To be sure water and pretzels sound a lot better than crap food and fizzy sugar water/cheap wine.

28

@27: I suggest staying away from the Chardonnays. Reds are not that great. But the Pino Grigio and drier whites are quite palatable.

29

@1:

How are people paying with cards in any way, shape or form inconvenienced by this policy? They can STILL use plastic at the check-out, but the establishment must also accept cash - you know, those little paper and metal things we collectively define (and others have pointed out) as "legal tender for all debts public and private"?

@14:

What part of "legal tender, which is defined as: coins or banknotes that must be accepted if offered in payment of a debt" is unclear to you?

30

It may not be apparent from the way the battle lines are drawn but I am not necessarily for a blanket ban on cashless store since we don't really have to worry about the specialty caviar and foie gras shop further discriminating against the economic disenfranchised. I am just for a ban on stupidity like characterizing business decisions based on the bottom line as freedom in an attempt to shut up all oppositions to free market fundamentalism.

31

@29: Inconvenienced by not having Amazon Go and other stores where time-consuming point of sale transactions are eliminated. These stores are niche as there will always be a demand for cash transactions.

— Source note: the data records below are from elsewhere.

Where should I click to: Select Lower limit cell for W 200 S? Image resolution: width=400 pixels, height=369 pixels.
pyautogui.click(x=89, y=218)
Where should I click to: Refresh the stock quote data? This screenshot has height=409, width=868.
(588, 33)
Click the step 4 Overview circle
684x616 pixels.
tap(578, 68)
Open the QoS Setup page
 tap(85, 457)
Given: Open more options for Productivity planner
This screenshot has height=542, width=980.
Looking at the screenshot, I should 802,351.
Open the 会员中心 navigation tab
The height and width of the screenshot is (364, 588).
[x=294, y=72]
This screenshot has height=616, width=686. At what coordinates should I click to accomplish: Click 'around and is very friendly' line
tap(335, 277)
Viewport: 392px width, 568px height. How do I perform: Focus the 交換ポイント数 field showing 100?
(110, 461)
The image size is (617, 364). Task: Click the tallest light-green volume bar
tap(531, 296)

There are restaurants in Seattle that only take plastic. Never heard any furor over that.

32

@31 your spending one minute less at the store doesn't justify discriminating against people without credit rating. Your denying that it could be a significant trend is just not credible.

34

@31:

That, in common parlance, is called a "White People Problem", and when combined with your "well, I've never heard that this is a problem, so it must not be one" position is the epitome of privilege. It just means you live in a bubble and haven't taken the time or expended the effort to actually look into the issue (like doing a quick Google search for articles like this: https://www.king5.com/article/news/nation-world/more-restaurants-go-cashless-accepting-cards-only/507-539118275.)

35

@34: You must be desperate to weave in "white people problem" when Amazon Go, as an example, customers reflect all pigmentations. I think you meant to use the 'first world problem' talking point.

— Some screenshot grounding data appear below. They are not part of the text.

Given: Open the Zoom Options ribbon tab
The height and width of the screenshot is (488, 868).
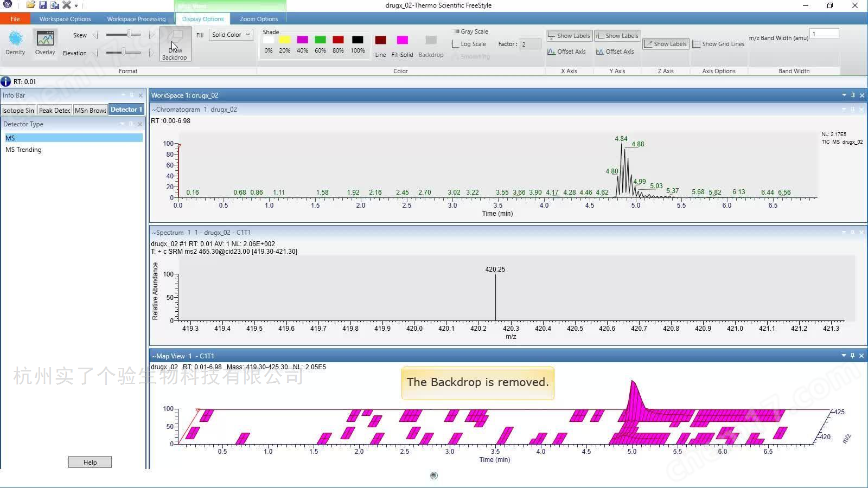Looking at the screenshot, I should tap(258, 19).
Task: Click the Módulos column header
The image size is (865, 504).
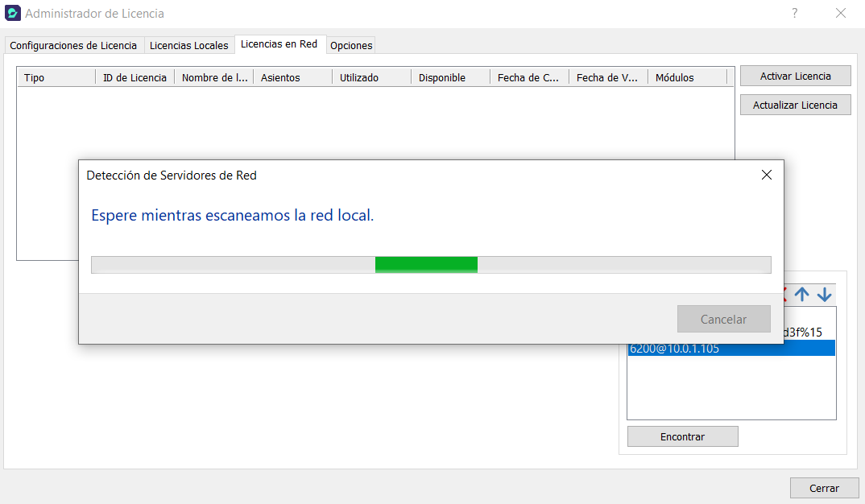Action: pos(687,78)
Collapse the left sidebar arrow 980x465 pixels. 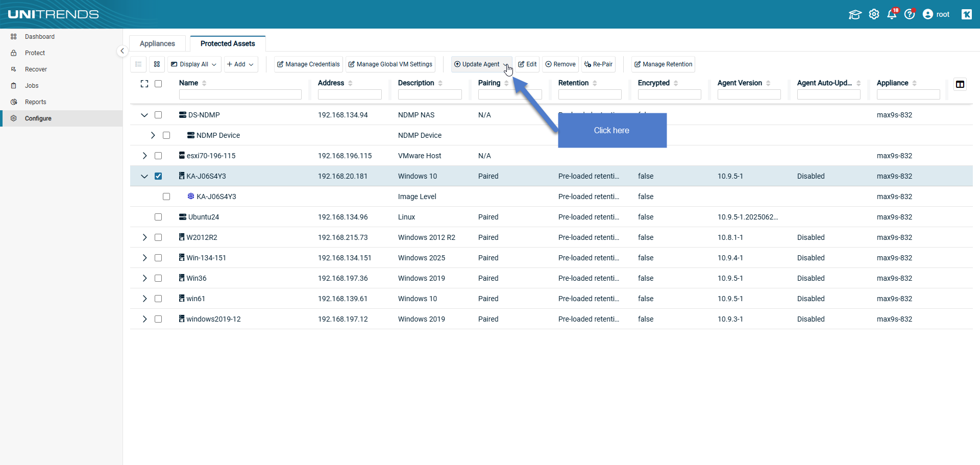[122, 51]
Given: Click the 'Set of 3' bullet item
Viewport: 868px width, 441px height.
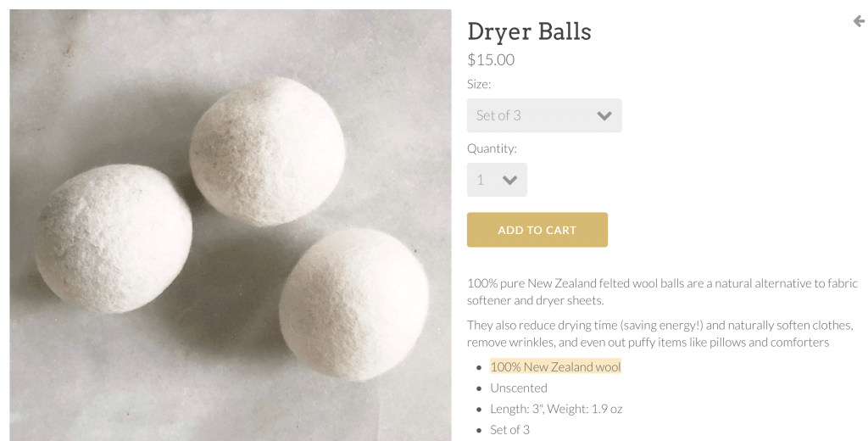Looking at the screenshot, I should click(x=509, y=429).
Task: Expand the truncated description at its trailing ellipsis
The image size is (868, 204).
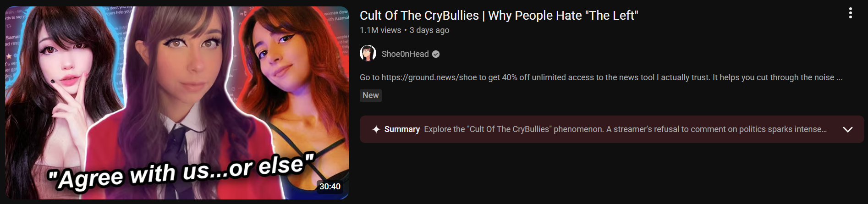Action: (839, 78)
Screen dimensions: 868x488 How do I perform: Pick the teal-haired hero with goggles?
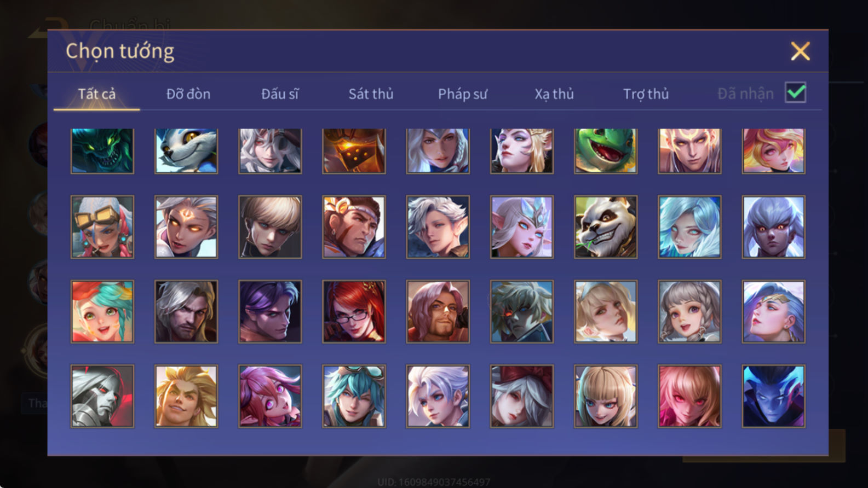pyautogui.click(x=354, y=396)
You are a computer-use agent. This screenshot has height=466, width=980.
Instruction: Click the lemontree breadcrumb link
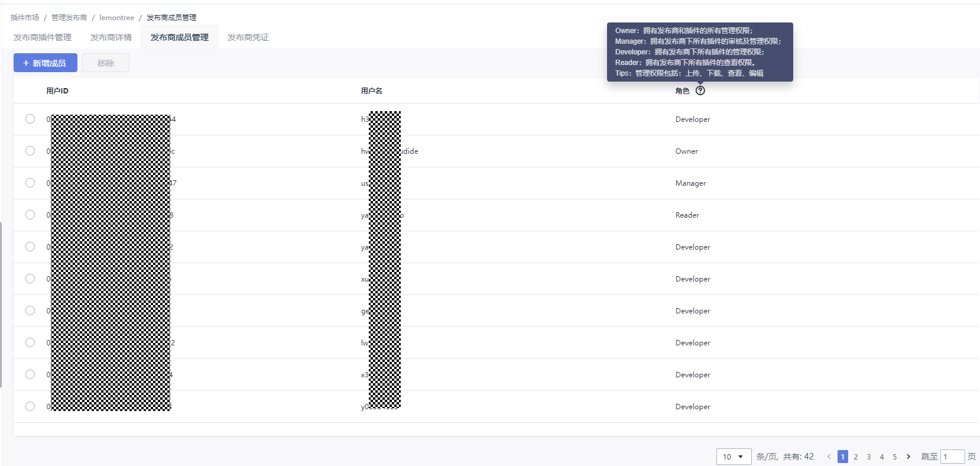(117, 18)
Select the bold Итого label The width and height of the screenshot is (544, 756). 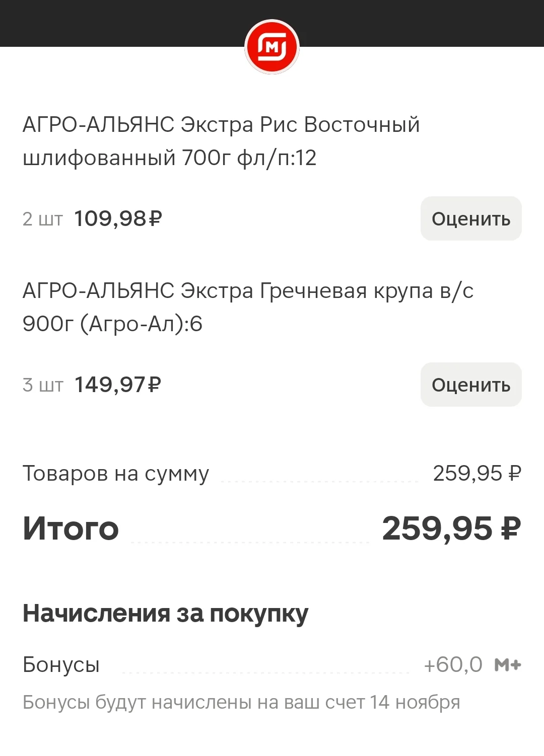pos(71,528)
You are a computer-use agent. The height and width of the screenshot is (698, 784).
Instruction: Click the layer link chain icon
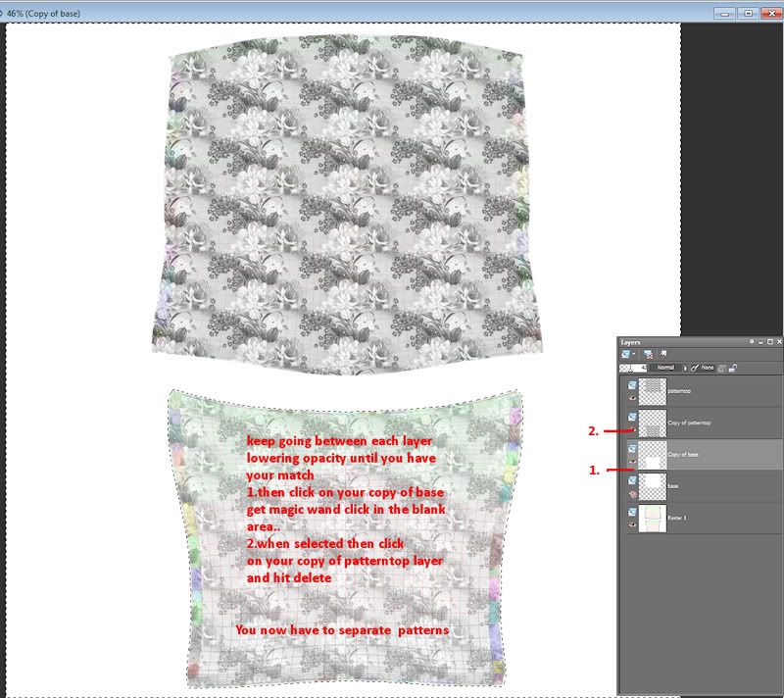coord(695,368)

Nevertheless, thanks for the link about such frenzy of the restaurants. Good to know that no technological advancement escapes victimhood pouting.

36

@35:

Funny, you should mention Amazon Go - which just started accepting cash for payments: https://www.businessinsider.com/amazon-go-store-how-to-pay-cash-2019-5

Also, some 9,000,000 households in this country do not possess credit card accounts - so, if that's what constitutes "victimhood pouting" in your worldview, perhaps you should consider getting out of your tiny suburban WASP bubble and look to expand your perspective.

37

"Options. It's what America is all about."

Then you should be pleased that the government is making sure that the option of cash or card is available, Raindrop dear.

38

@37: But the business owner has fewer options for how to run the business.